M. Arnaud FLEURY . - L'implantation industrielle correspond-elle à la véritable étape de pérennisation en ASEAN ?
M. Alain REHOCREUX . - Une stratégie à l'export est nécessaire en premier lieu. Nous travaillons dans le domaine de l'agriculture et nous ne pouvons pas nous permettre d'être absents d'Asie. Il faut d'abord prendre la température de la zone, puis choisir un pays pour s'implanter, après que le marché a été testé. Ensuite, vous pourrez commencer à fabriquer dans la région. Il me semble important de ne pas brûler les étapes.
M. Arnaud FLEURY . - Est-il intéressant d'envisager des implantations industrielles au Vietnam ou ailleurs ?
M. Marc CAGNARD . - Nous constatons deux types d'implantations au Vietnam : celles qui ont pour objectif de produire à moindre coût pour réexporter vers l'Europe et les entreprises qui s'installent pour servir le marché local. Ce sont davantage vers les secondes que nous nous orientons. Nous pouvons ainsi citer la société Piriou, qui fabrique des bateaux de pêche, notamment pour servir le marché local avec beaucoup de réussite. Cette société utilise le Vietnam comme plateforme de redistribution et d'expansion sur la zone ASEAN et asiatique.
M. Frédéric ROSSI . - Dans certains secteurs, comme la défense, il est nécessaire d'entrer avec une implantation industrielle pour gagner des contrats. En outre, il ne faut pas se tourner vers les pays de l'ASEAN uniquement pour aller chercher de la compétitivité coût, qui s'érode dans cette zone, tout comme en Chine.
M. Arnaud FLEURY . - Les coûts restent cependant très bas au Vietnam et au Cambodge.
M. Frédéric ROSSI . - Oui, mais ils s'érodent et la main-d'oeuvre disponible est limitée. Il est ainsi difficile de trouver des cadres moyens au Vietnam, ainsi que des ouvriers formés. Il convient donc d'adopter une approche globale de développement au sein de la zone.

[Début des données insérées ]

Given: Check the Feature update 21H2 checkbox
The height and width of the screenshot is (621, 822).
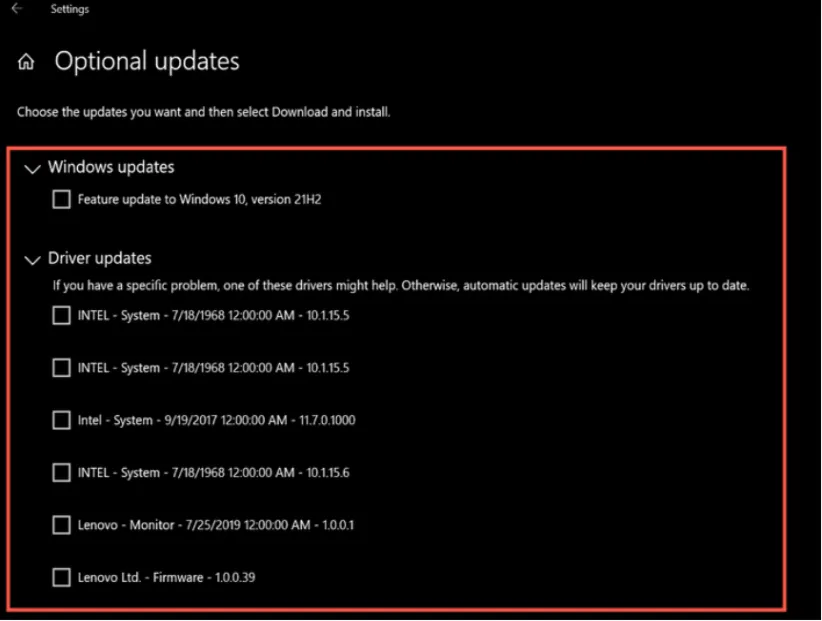Looking at the screenshot, I should click(61, 200).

M. Arnaud FLEURY . - Quels financements permettent de sécuriser la stratégie dans les pays d'ASEAN ?
M. Patrick GILLARD CHEVALLIER . - Cette politique de pérennisation sur les flux financiers est d'actualité lors de l'implantation, mais commence dès la prise de décision d'exportation, en France. En cas d'appel d'offres, l'entreprise propose un prix, elle doit pouvoir évaluer sa probabilité d'obtenir le marché et déjà envisager une couverture par rapport à l'euro. Il s'agit en effet de sa marge commerciale et de sa future capacité à croître.
M. Arnaud FLEURY . - Des garanties sont cependant disponibles pour se prémunir contre le risque de change.
M. Patrick GILLARD CHEVALLIER . - Effectivement, il existe plusieurs techniques, dont la plus simple semble être la couverture de change à terme, lorsque l'exportateur demande à son banquier de lui garantir un taux de conversion à 60 jours, pour protéger sa marge.
M. Arnaud FLEURY . - Que faut-il faire pour investir durablement dans un pays, en mettant en jeu des sommes importantes ? Quels sont les avantages et les inconvénients d'un financement local ?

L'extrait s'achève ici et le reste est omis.